In light of British novelist Kazuo Ishiguro’s just-announced Nobel Prize win, readers are revisiting some of his best work — and yep, it turns out that one of his most-celebrated novels, the Man Booker Prize-winning title The Remains of the Day, took the novelist, who was just 32-years-old at the time, only a single month to write. (The 1989 novel was then adapted into an Academy Award-nominated film of the same name, in 1993.) The Remains of the Day is an epistolary novel written in the form of diary belonging to an English butler named Stevens, and describes his unrequited love for a married former-coworker named Miss Kenton.

But in a 2014 article written for The Guardian, Ishiguro revealed the story behind The Remains of the Day — including the fun fact that the Tom Waits song "Ruby’s Arms" served as inspiration for the novel. In the article, Ishiguro describes committing to what he called “the Crash” — essentially “crash” writing his novel, all day, every day, for exactly one month. He wrote:

“During the Crash, I would do nothing but write from 9am to 10.30pm, Monday through Saturday. I’d get one hour off for lunch and two for dinner. I’d not see, let alone answer, any mail, and would not go near the phone.
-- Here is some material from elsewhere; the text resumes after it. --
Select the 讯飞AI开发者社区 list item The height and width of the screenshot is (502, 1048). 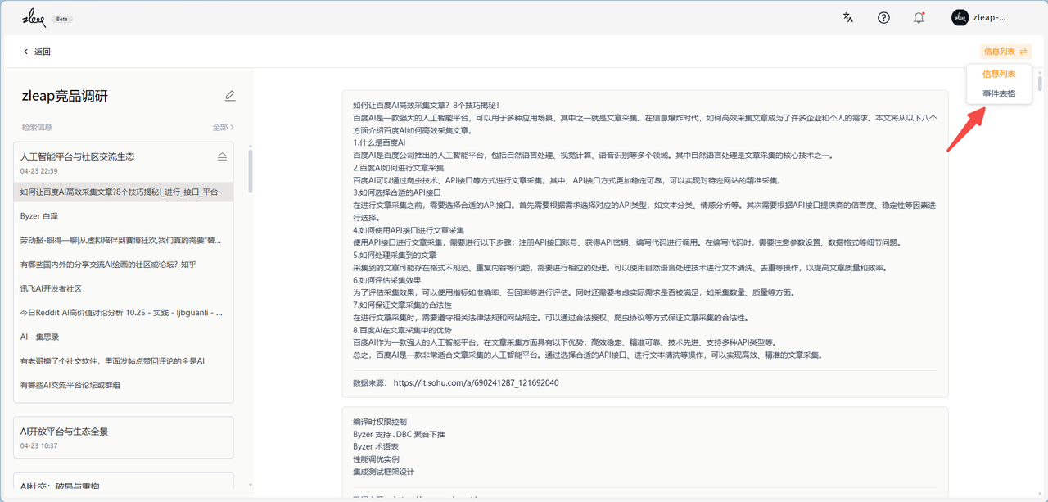(x=124, y=288)
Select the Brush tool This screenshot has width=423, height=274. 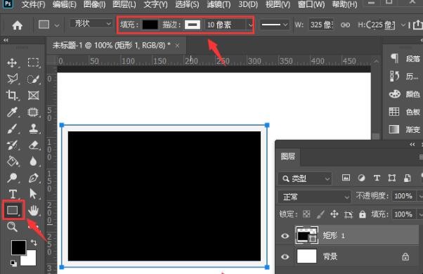pyautogui.click(x=12, y=129)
No one would come to the house… I’d not only complete more work quantitatively, but reach a mental state in which my fictional world was more real to me than the actual one.”

And that, folks, is (apparently) how it is done.

Adding to this feat of literary dedication and strength is the fact that Ishiguro wrote that first draft of The Remains of the Day freehand (it was the summer of 1987, after all.) He describes the “awful sentences” and “hideous dialogue” that went into that first draft, and also how — after just one week — his fictional world did actually begin to absorb his real one, if only for the time it took to write the novel itself.

The Remains of the Day by Kazuo Ishiguro, $11, Amazon

But in case the one-month award-winning novel seems a tad too much for the average writer to aspire to, Ishiguro also explains that he had conducted the vast majority of his research for the novel — reading books about British servants, politics, and foreign policy; studying guides to the English countryside from the 1930s, and more. He also describes two key inspirations: the Francis Ford Coppola film The Conversation, and Tom Waits’ ballad “Ruby’s Arms.” I guess that goes to show even Nobel Prize Laureates can find inspiration in some unexpected places.